WORK TO COMPLETE:
Write out the entries, please, from the line containing "Task: Click the green" through their final line, exactly and with nothing else.

[Stored records]

════

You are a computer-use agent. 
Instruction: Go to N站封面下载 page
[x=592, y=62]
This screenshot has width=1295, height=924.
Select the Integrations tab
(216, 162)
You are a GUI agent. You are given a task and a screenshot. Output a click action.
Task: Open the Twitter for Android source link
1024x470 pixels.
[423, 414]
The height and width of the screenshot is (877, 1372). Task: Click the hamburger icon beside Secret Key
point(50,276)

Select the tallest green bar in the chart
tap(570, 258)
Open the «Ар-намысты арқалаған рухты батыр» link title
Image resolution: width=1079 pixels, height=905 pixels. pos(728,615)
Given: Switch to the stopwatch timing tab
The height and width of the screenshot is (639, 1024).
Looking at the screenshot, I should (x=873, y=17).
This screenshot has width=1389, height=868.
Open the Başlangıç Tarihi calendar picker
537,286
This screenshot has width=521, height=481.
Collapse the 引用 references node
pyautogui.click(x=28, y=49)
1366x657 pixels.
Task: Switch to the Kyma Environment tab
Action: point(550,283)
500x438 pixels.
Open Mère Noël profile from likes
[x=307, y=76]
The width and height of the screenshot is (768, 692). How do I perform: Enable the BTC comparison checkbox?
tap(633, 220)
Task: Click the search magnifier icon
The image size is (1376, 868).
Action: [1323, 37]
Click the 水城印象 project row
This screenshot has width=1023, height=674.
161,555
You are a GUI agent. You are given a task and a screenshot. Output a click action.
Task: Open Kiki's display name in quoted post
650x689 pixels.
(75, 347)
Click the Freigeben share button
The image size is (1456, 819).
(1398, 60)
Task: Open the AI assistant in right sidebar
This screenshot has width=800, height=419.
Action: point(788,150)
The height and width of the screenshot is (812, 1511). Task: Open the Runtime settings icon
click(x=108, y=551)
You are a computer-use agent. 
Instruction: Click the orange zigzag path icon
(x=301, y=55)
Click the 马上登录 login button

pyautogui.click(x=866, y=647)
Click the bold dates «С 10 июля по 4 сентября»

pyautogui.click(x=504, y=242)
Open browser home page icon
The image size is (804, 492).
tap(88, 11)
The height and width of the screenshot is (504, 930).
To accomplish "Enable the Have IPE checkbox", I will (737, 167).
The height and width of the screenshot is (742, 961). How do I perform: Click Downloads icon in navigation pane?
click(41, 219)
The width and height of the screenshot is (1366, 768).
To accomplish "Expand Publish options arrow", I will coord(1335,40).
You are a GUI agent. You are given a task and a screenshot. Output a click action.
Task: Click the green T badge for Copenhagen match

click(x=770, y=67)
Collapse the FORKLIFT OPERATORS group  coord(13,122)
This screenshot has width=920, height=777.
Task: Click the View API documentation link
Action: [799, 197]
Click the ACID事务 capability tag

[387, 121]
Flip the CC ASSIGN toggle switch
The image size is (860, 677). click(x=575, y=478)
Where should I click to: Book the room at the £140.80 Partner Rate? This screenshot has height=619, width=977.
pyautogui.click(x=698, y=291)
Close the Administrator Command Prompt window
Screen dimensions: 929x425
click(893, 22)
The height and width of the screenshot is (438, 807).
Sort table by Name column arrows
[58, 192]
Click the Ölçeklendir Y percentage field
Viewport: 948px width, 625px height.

════

EXPECTED ANSWER:
Task: Click the green T badge for Copenhagen match

click(x=770, y=67)
Collapse the FORKLIFT OPERATORS group  coord(13,122)
This screenshot has width=920, height=777.
Task: Click the View API documentation link
Action: [799, 197]
Click the ACID事务 capability tag

[387, 121]
Flip the CC ASSIGN toggle switch
The image size is (860, 677). click(x=575, y=478)
Where should I click to: Book the room at the £140.80 Partner Rate? This screenshot has height=619, width=977.
pyautogui.click(x=698, y=291)
Close the Administrator Command Prompt window
Screen dimensions: 929x425
click(893, 22)
The height and width of the screenshot is (438, 807).
Sort table by Name column arrows
[58, 192]
Click the Ölçeklendir Y percentage field
Viewport: 948px width, 625px height.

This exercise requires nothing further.